===== Extracted entries =====

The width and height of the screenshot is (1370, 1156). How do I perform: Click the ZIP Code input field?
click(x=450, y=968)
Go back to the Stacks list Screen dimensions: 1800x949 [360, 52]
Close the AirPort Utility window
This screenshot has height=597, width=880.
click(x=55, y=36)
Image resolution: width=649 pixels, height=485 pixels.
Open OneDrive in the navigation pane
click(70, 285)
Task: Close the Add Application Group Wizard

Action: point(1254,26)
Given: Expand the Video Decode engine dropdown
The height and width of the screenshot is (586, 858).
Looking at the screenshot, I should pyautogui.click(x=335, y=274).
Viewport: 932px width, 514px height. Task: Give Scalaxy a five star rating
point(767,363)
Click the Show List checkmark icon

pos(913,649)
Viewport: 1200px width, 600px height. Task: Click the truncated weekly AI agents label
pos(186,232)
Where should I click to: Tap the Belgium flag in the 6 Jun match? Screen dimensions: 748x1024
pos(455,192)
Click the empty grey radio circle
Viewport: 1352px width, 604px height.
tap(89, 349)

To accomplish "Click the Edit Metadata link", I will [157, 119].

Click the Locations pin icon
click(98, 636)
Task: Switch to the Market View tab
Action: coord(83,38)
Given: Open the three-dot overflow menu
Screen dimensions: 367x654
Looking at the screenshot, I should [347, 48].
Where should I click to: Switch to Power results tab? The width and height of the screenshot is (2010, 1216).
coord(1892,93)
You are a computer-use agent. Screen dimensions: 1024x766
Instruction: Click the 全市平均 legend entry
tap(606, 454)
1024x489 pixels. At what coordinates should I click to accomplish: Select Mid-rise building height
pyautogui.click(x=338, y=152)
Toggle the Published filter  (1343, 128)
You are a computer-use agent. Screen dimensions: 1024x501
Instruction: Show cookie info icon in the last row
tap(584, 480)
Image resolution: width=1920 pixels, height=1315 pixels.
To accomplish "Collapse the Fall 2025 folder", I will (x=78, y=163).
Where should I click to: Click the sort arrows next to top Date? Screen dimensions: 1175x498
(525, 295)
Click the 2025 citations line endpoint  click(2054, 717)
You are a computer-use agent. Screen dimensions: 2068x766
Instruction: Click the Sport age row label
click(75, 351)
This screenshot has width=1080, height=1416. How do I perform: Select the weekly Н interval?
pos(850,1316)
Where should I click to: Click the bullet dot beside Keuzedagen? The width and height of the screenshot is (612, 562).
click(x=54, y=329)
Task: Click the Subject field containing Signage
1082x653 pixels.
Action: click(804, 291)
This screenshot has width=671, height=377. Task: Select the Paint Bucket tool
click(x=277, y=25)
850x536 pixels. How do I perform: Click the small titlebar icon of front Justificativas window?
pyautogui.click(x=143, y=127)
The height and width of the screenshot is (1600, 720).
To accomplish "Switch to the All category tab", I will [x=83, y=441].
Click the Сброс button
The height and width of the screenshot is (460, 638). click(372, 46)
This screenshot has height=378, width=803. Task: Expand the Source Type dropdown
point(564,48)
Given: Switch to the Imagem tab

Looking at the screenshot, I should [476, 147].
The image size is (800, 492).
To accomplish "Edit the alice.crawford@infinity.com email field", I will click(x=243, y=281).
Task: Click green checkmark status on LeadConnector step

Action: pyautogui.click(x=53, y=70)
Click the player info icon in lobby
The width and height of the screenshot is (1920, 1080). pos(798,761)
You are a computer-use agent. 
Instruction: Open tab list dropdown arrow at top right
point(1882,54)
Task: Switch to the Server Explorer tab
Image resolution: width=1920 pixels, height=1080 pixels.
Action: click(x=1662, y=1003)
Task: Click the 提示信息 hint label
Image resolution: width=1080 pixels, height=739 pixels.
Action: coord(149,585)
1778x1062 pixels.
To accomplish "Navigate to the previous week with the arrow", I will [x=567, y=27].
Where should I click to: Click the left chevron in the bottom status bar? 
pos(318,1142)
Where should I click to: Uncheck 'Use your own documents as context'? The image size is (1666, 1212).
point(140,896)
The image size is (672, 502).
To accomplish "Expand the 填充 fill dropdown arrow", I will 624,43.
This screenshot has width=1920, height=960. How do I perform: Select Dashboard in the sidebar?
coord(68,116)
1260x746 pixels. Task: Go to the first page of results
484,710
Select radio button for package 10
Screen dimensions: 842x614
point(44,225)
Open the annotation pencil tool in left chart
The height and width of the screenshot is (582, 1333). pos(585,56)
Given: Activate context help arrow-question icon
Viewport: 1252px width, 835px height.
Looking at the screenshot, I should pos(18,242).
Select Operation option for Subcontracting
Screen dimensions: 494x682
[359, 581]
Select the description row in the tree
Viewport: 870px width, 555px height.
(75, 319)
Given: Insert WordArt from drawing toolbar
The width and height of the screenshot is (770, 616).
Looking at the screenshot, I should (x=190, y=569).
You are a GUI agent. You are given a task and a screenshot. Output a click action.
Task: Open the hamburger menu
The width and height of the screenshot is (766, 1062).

=====

▸ **Set exercise**
Collect each line from the records above that contains the word "accomplish". Letter case matters.

▸ **Exercise solution**
To accomplish "Click the Edit Metadata link", I will [157, 119].
1024x489 pixels. At what coordinates should I click to accomplish: Select Mid-rise building height
To accomplish "Collapse the Fall 2025 folder", I will (x=78, y=163).
To accomplish "Switch to the All category tab", I will [x=83, y=441].
To accomplish "Edit the alice.crawford@infinity.com email field", I will click(x=243, y=281).
To accomplish "Navigate to the previous week with the arrow", I will [x=567, y=27].
To accomplish "Expand the 填充 fill dropdown arrow", I will 624,43.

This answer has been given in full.